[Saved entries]

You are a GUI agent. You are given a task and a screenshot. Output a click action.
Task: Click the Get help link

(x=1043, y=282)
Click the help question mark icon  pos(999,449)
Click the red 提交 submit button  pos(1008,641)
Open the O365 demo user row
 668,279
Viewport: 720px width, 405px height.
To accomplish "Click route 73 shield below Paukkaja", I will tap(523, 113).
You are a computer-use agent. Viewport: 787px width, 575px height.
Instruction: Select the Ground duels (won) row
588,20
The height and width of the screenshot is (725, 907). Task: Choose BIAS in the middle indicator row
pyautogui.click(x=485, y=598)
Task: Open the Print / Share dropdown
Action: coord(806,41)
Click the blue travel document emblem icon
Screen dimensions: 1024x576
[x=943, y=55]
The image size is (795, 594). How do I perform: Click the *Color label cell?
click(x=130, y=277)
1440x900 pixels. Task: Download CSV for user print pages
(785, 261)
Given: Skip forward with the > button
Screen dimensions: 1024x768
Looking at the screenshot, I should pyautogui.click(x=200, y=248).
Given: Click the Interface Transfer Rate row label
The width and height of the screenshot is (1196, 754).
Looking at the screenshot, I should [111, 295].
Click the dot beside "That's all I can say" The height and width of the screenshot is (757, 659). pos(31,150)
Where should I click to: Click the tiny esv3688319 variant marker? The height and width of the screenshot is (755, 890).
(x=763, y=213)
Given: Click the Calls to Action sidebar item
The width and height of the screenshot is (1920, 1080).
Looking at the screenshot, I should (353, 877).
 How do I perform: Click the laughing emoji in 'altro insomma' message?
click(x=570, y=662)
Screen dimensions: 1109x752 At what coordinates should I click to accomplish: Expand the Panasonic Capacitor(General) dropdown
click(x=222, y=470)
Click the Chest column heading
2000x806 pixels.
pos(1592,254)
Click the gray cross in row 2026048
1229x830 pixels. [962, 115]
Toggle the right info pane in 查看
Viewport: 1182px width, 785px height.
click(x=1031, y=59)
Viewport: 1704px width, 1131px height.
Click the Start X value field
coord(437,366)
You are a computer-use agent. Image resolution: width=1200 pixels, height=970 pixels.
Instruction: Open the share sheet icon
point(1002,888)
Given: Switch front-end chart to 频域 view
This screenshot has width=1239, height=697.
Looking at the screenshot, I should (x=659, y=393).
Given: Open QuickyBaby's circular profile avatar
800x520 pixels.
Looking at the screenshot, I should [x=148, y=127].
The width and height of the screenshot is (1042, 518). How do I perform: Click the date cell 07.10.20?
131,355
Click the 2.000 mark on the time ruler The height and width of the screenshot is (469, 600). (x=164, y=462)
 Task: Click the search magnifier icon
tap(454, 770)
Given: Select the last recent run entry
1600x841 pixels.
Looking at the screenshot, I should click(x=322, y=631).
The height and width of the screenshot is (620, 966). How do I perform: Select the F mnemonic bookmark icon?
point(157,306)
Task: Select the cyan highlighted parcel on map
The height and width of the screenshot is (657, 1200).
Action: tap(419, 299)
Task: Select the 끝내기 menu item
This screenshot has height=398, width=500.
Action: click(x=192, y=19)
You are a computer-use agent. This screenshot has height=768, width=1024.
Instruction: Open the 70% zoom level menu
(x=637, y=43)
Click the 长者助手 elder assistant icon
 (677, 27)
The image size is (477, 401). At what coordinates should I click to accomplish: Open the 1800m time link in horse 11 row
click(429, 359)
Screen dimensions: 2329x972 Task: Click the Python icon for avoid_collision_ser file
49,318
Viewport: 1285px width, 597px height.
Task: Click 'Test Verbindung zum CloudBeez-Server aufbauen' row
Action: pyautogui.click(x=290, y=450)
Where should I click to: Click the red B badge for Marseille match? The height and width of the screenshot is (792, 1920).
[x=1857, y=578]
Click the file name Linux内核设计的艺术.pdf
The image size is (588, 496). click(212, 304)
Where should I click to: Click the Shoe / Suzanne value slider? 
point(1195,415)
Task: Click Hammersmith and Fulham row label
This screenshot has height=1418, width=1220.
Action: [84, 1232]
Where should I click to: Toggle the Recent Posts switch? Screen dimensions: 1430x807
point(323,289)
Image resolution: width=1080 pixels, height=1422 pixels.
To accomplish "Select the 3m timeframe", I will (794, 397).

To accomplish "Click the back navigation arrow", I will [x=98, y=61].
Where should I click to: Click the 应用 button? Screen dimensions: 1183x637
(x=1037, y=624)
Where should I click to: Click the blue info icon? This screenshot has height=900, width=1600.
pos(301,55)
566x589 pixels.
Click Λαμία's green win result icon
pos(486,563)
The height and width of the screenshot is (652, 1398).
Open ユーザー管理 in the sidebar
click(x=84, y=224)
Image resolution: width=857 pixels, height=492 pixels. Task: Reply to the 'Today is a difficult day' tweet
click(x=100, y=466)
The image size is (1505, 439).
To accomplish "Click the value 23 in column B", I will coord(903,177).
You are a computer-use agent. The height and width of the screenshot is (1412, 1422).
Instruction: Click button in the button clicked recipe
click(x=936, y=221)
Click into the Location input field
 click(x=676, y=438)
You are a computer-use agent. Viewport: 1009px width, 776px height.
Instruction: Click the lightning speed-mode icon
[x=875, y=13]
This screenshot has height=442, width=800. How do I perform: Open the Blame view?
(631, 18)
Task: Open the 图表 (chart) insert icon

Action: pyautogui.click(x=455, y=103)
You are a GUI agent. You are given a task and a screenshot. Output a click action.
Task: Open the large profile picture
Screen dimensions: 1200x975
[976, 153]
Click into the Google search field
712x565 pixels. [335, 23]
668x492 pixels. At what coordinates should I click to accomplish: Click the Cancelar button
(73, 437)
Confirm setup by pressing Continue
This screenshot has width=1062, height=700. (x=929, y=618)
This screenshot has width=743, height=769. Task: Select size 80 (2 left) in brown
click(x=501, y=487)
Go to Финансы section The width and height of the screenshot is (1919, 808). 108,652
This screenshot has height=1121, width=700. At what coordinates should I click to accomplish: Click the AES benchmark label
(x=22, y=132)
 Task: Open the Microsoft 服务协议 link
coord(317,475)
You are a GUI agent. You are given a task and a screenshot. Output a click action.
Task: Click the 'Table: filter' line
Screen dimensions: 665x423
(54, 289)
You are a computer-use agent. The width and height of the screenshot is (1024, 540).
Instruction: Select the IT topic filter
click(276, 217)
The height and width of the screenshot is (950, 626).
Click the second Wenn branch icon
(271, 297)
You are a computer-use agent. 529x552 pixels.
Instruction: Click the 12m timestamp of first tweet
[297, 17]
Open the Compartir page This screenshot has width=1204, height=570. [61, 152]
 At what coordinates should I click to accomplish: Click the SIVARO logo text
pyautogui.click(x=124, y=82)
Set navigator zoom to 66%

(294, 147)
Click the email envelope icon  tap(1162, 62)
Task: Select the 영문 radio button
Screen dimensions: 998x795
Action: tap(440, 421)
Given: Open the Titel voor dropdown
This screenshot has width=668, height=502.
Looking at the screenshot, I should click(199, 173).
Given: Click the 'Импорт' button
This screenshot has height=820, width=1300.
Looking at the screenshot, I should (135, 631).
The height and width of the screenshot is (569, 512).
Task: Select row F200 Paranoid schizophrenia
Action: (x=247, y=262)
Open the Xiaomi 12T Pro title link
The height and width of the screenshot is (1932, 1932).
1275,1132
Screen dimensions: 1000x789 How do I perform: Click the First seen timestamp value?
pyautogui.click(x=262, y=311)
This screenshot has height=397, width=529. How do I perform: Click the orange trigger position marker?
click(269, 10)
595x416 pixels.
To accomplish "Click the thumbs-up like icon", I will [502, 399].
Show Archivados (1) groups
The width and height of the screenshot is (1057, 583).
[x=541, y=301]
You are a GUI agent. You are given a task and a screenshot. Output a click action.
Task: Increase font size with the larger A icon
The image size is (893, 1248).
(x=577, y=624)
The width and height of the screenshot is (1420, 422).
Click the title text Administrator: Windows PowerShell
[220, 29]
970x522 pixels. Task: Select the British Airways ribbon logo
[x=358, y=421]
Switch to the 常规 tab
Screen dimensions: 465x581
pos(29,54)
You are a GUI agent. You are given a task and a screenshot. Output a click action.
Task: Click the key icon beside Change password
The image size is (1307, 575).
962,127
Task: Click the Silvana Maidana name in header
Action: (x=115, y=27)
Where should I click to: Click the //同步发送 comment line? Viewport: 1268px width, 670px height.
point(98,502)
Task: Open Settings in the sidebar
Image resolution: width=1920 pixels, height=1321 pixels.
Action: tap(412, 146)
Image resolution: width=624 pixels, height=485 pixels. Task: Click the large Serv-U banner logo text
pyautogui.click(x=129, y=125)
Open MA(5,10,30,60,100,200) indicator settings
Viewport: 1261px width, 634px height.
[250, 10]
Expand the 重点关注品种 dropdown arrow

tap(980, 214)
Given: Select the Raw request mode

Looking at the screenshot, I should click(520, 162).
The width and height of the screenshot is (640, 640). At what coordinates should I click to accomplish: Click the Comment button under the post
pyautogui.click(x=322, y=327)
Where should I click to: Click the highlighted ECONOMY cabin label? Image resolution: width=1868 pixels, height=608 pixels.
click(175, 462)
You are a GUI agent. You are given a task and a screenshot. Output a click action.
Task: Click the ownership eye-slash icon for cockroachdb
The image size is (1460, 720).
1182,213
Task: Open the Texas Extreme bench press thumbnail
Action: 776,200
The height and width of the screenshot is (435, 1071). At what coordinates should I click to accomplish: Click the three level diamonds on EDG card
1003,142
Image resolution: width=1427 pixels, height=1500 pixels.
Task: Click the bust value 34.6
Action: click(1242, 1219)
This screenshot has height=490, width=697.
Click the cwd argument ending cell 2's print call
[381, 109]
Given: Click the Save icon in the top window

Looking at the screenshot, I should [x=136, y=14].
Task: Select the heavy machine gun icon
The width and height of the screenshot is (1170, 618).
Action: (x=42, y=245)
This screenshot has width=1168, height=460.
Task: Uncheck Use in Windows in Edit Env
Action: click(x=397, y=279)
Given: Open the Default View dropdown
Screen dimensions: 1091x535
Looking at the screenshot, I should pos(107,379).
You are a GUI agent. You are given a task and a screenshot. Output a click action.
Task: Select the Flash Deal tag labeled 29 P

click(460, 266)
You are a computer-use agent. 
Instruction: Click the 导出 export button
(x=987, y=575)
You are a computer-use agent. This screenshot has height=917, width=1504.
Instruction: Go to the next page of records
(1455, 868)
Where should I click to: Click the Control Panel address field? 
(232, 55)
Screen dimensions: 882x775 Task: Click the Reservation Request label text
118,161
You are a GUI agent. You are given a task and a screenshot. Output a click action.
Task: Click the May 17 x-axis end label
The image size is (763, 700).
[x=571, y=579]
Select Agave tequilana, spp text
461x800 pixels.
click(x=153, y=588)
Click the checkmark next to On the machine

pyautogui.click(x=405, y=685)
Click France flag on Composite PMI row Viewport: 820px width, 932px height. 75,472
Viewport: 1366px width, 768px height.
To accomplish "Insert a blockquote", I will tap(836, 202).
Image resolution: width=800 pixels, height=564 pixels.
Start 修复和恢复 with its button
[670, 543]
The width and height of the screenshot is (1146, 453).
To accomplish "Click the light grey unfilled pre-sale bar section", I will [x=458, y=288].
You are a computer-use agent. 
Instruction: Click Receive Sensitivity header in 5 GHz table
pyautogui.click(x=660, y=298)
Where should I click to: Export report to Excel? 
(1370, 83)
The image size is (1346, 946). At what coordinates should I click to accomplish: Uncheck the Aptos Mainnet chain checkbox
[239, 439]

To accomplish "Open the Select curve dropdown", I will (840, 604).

§ DESCRIPTION OF THE TASK
Which lines of the records above hold the word "section"? Copy each one out.

§ EXERCISE RESPONSE
Go to Финансы section The width and height of the screenshot is (1919, 808). 108,652
To accomplish "Click the light grey unfilled pre-sale bar section", I will [x=458, y=288].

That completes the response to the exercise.